I have read a quote from you stating that people come into our lives for a reason and for our own evolution.  I totally believe this to be true. I have been married for 12 years and recently met someone else that I fell in love with.  I did not have an affair with this person because I felt it was important to see what feelings I had in my current relationship especially since I have two small children.  I have been trying to discern if the purpose of the other person coming into my life is for me to reconnect with my spouse or to be with this other person later.

I am grieving the loss of the relationship with the other person since I ended our friendship/relationship.  I have shared with a couple of friends and a clergy member about this other relationship and they all seem to want to dispel my belief that soul mates exist.  I am feeling the pain of the loss of the relationship but I feel I am also grieving the loss of my belief that soul mates exist.
My question is do soul mates exist and how can I discern the purpose of this person coming into my life?

Finding true self-esteem

In trying to come to some peace with myself, I really need to ask you for some advice. I have been brought up in a moderately religious family but I then married a man who does not believe in God as we knew it. He is a good honest  man who would not harm a fly. I found some merit in his ideas. But I am confused with life as we were indoctrinated with old systems . My dilemma comes in when people who constantly pray at temples can have such prejudices and they can be so respected merely because they pray and are seen as religious people. I do not receive respect as I do not go to temple , I believe I just need to be a good human. I do my service , I have a lovely family but it seems I am still looking for something. Possibly most of all respect from people who practice those prejudices , the very people who believe I am not good enough. It is a funny thing. I want to get out of this thinking please please.I was exposed to a lot of prejudices due to the caste system and that even now bothers me. People in this town still practice those prejudices , how do I deal with the prejudices?
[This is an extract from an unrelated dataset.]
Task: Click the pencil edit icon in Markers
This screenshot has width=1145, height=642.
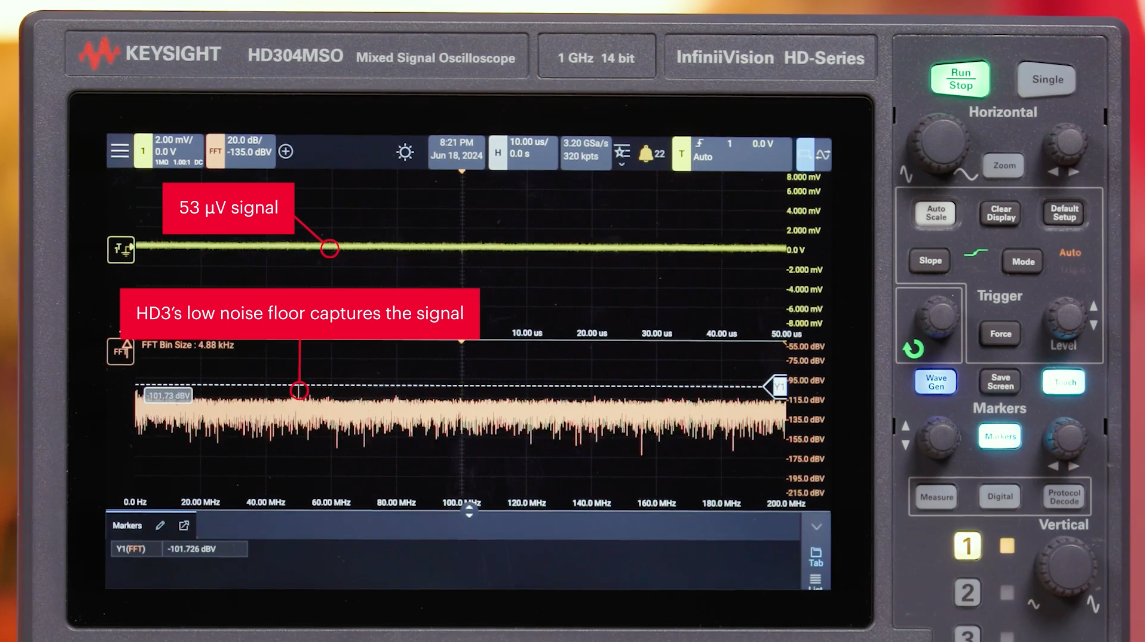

What I would like is a guide for living . As your web page says I need to possibly have a balance in my Mental Physical, spiritual self. How do I draw self value and worth from my own essence?

Wanting to Serve

I am 25 year young man. I am married to a great woman that always supports me and is  my backbone, We both want to do something big , we feels like we have come in this world to do great things , we just want to give back so much, sometime I want to serve people as much I can and more, Please advice me to reach to my greatest potential, How can I find my own path and bless this universe with my greatest blessing that I have received from universe.

Recognizing Evil

Do you believe in the “law of Recognizing evil” as stated in Andrew Harvey’s new book called The Hope? I wrote to Andrew Harvey about that chapter and thought he was referring more to discernment. He responded to my email and stated that he did not believe that evil was a no thing, which he obviously believes it is something. He spoke of the alchemy of good and evil which does not involve duality, which to my understanding is a subtle but powerful illusion that keeps one away from understanding the purity of consciousness itself, First Cause is a pure eternal reality, beyond cause and effect …I noticed you had endorsed that book, which is why I purchased it and I wanted to ask you your thoughts on that chapter? To refer to “recognizing evil” as a law is something I am not understanding. How would you explain this, as I have a group of individuals in a book study right now who Don’t understand this idea of recognizing evil as a law. Other then this particular chapter his book is filled with thoughtful inspirations and perhaps some good active ideas.